Problem details » Your task is to return the span of lines beginning at the one with "[youtube] (139, 13)" and ending at the last line of the data, exactly as it stands.

Records for the exercise »

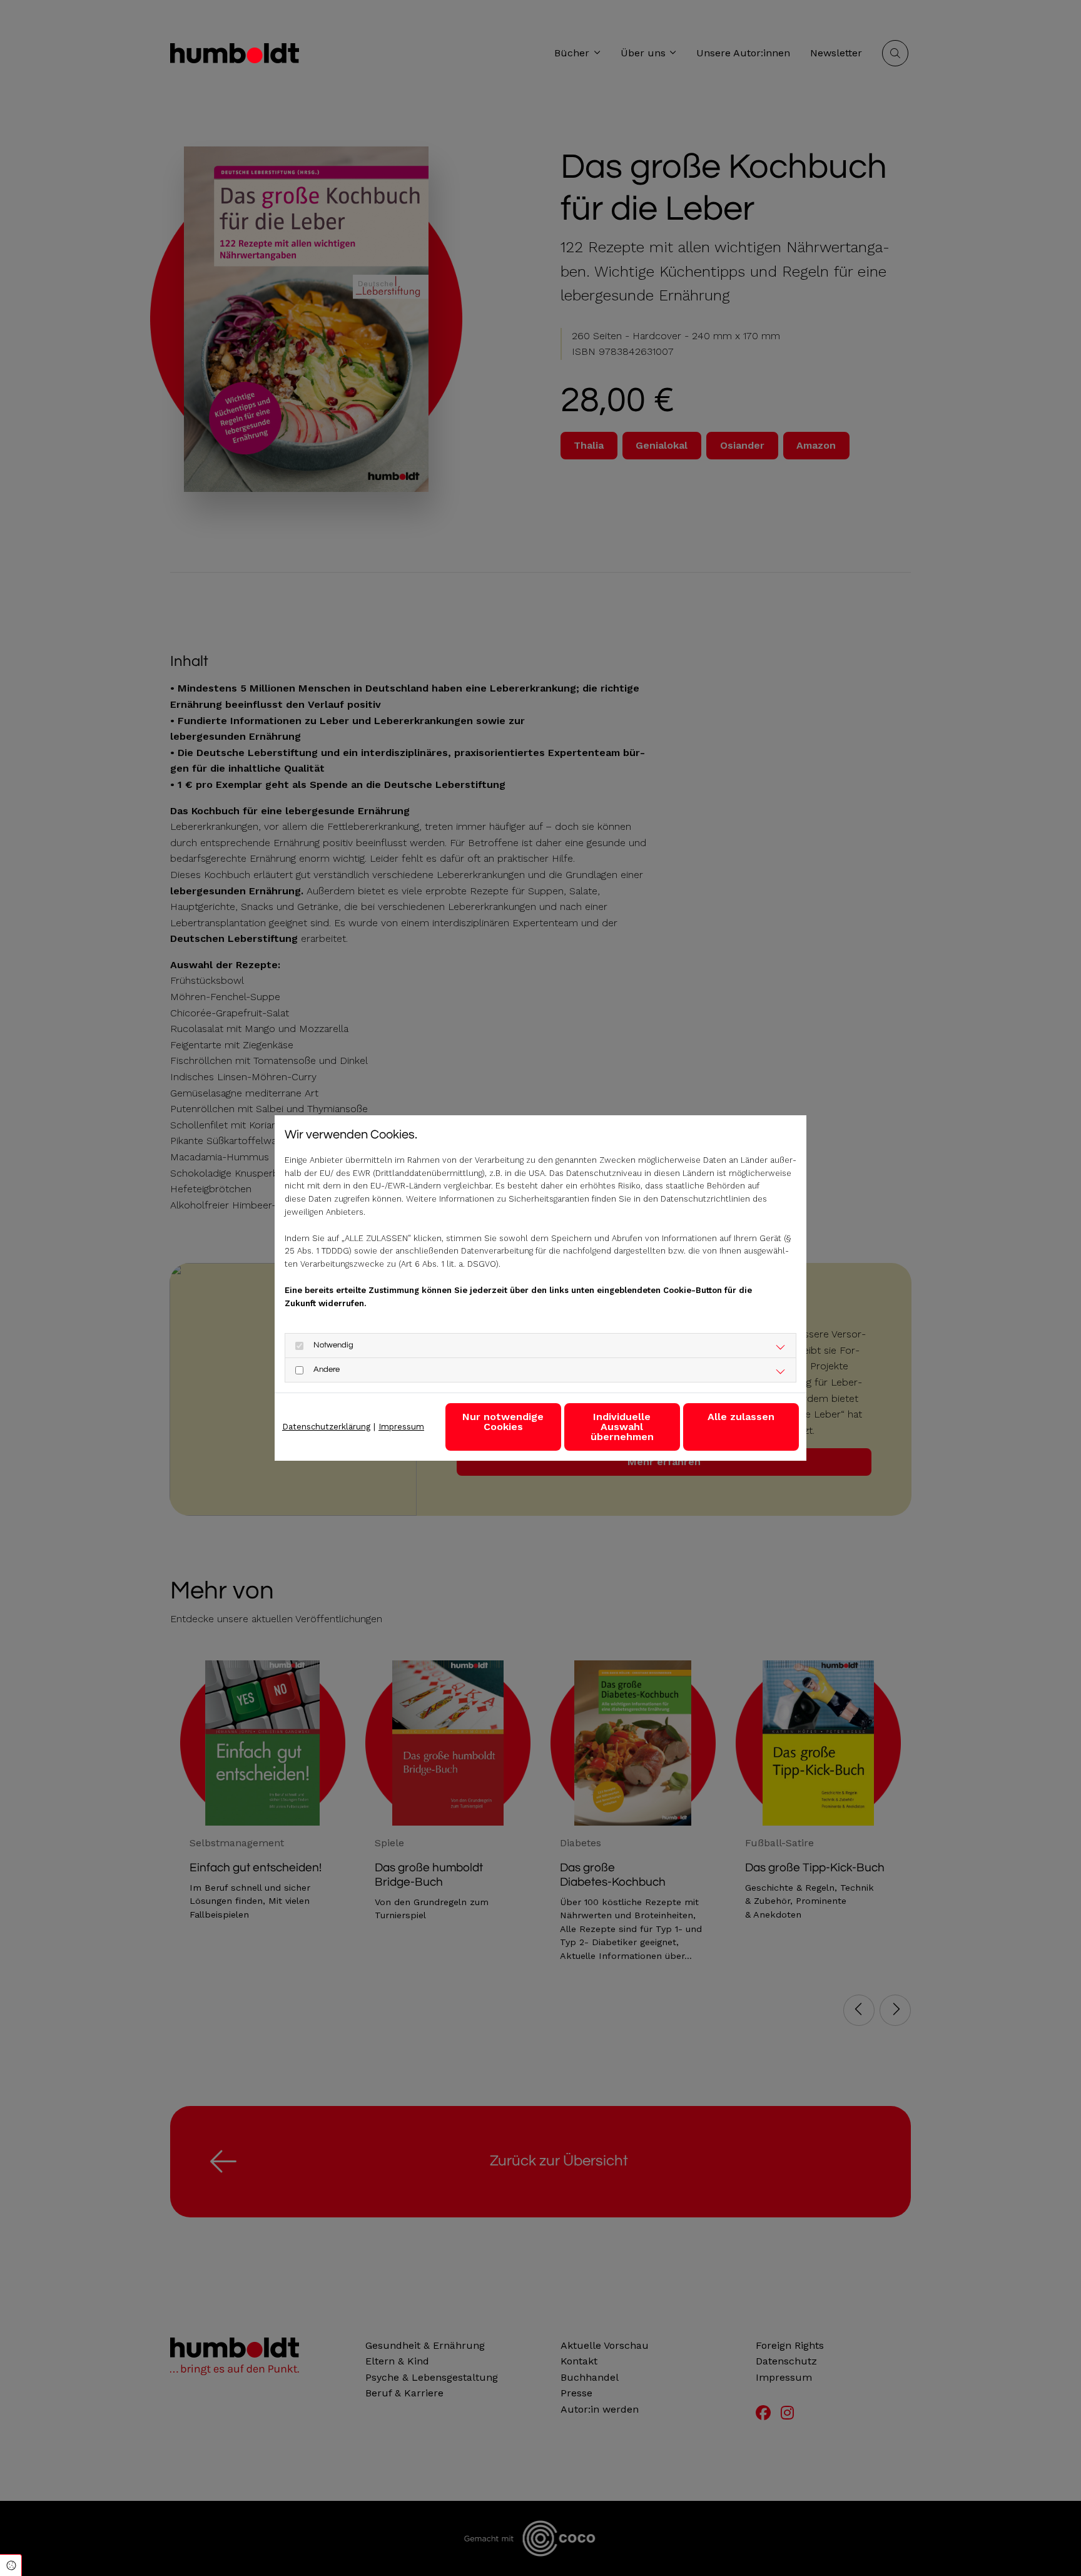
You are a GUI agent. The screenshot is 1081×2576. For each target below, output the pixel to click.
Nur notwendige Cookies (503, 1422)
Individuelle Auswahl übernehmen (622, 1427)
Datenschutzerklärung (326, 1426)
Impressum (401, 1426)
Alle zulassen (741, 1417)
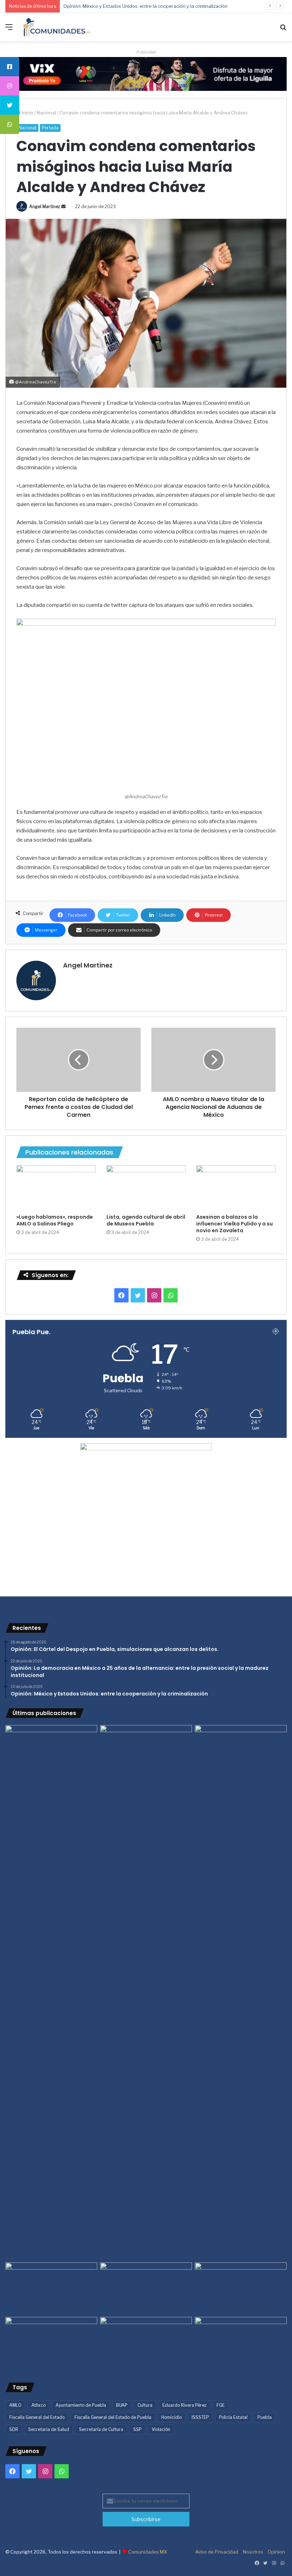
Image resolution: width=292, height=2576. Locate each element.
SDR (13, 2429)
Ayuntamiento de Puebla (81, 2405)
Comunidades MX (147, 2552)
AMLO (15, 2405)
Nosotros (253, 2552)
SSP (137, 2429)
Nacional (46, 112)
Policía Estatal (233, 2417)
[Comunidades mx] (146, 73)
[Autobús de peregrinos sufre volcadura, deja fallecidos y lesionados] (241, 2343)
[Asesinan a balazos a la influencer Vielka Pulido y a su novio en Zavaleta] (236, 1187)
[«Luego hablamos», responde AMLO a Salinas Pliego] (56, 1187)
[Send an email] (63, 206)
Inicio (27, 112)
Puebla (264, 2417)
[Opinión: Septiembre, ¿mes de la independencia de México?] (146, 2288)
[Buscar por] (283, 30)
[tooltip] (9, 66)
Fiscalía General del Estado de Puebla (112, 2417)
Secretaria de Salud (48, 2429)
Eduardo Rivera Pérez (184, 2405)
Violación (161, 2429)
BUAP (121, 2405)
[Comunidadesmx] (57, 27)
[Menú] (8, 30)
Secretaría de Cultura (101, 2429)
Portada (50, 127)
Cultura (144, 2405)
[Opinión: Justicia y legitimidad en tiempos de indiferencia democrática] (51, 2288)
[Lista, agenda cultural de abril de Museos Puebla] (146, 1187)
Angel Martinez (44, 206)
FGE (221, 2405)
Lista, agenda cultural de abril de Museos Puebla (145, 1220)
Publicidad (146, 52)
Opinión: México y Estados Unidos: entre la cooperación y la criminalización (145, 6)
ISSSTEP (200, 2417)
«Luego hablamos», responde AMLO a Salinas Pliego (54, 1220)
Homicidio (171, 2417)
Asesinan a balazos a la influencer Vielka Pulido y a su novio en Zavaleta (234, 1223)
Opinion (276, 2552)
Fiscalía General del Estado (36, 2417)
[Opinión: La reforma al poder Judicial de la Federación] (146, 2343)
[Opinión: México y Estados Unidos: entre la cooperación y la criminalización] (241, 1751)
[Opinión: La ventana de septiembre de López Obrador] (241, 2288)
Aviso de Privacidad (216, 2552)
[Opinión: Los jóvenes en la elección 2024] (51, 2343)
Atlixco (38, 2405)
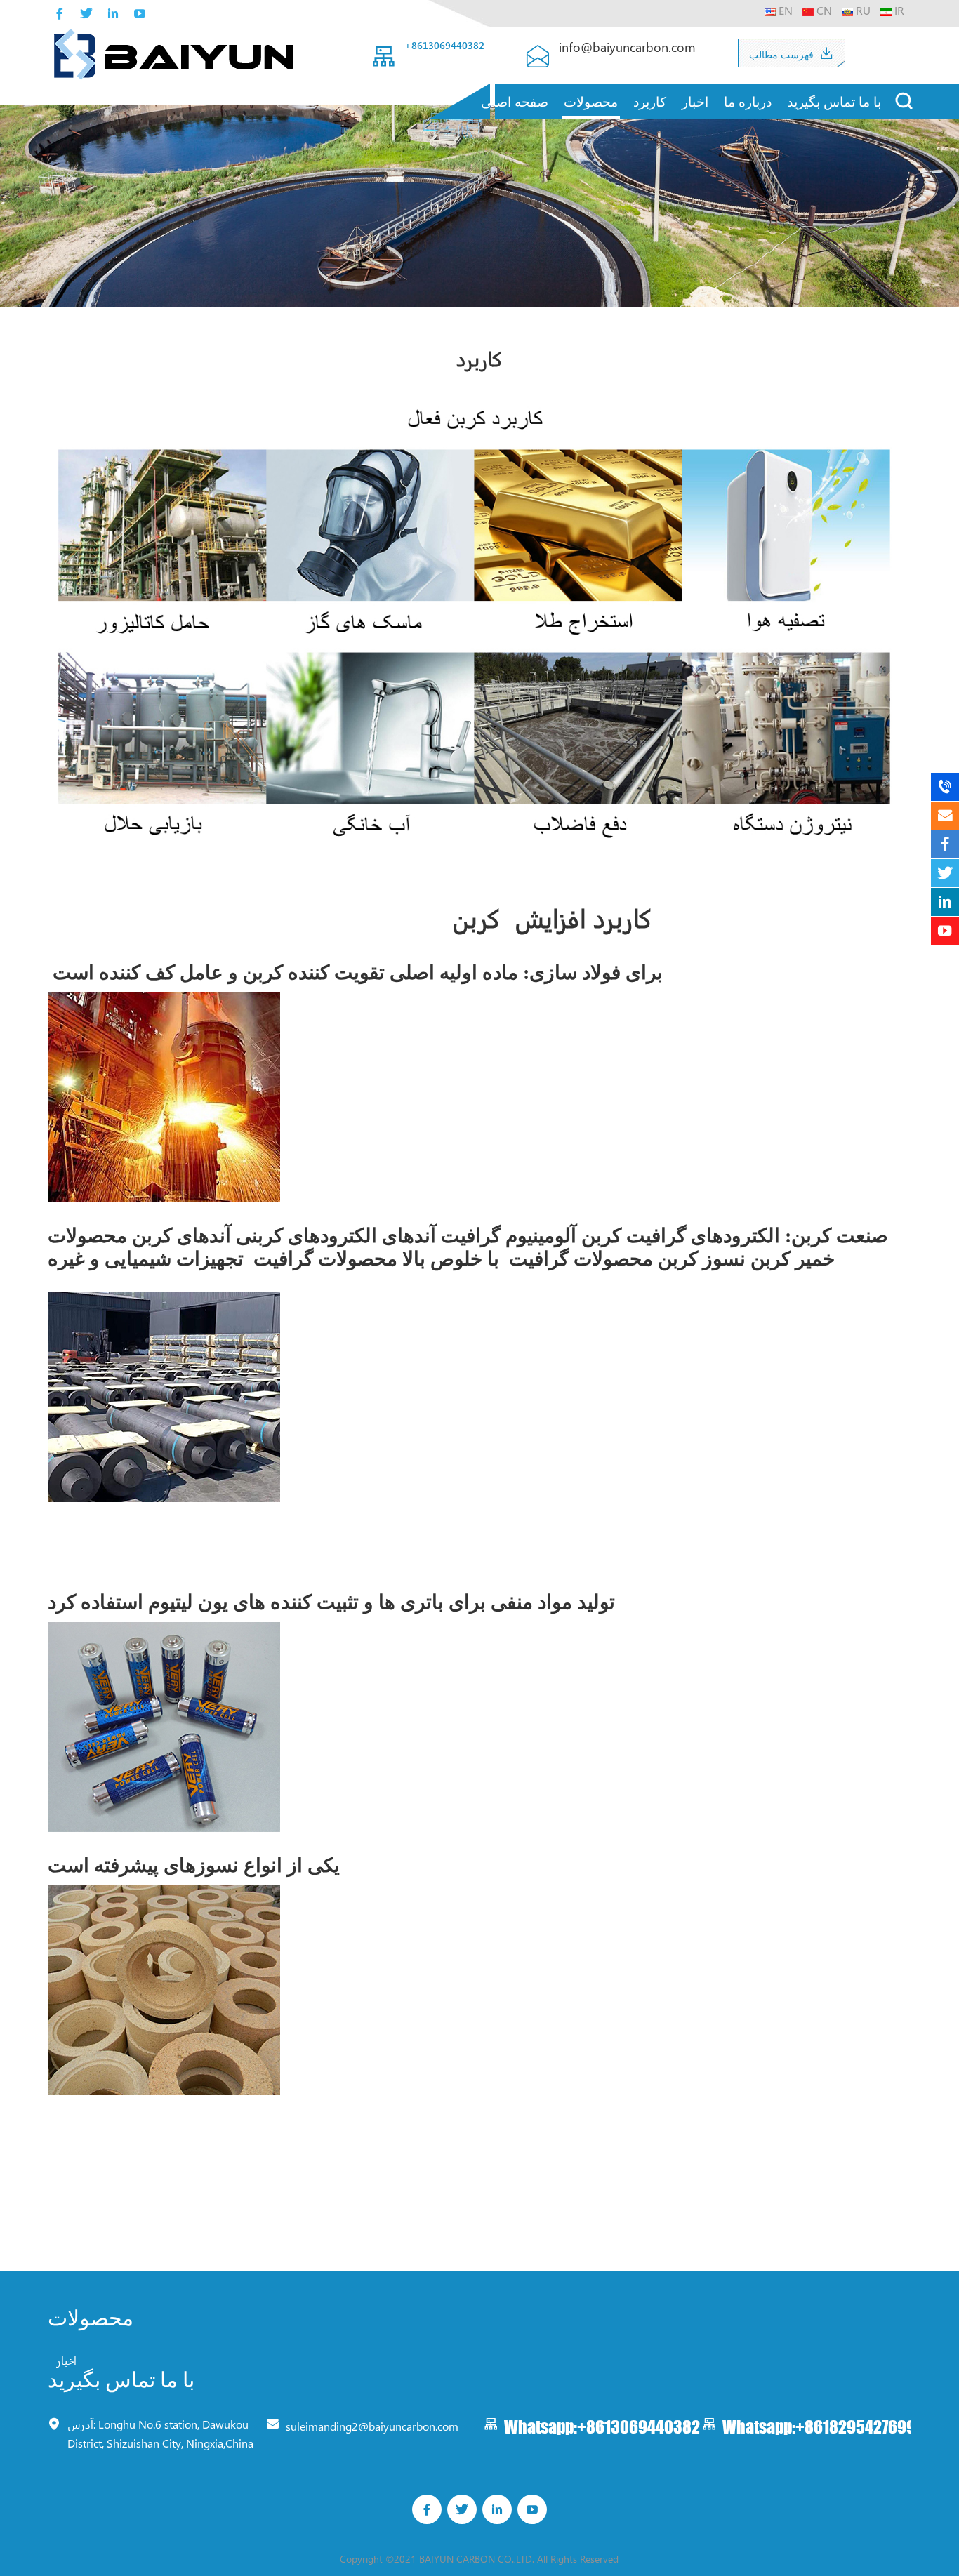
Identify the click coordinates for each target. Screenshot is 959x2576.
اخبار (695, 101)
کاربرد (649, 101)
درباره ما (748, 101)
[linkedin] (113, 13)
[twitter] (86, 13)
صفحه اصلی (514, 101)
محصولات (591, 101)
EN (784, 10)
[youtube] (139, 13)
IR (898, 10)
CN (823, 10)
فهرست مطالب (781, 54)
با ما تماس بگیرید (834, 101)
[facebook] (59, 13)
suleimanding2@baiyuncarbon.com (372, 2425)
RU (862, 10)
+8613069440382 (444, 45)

Answer box »
[youtube] (139, 13)
IR (898, 10)
CN (823, 10)
فهرست مطالب (781, 54)
با ما تماس بگیرید (834, 101)
[facebook] (59, 13)
suleimanding2@baiyuncarbon.com (372, 2425)
RU (862, 10)
+8613069440382 (444, 45)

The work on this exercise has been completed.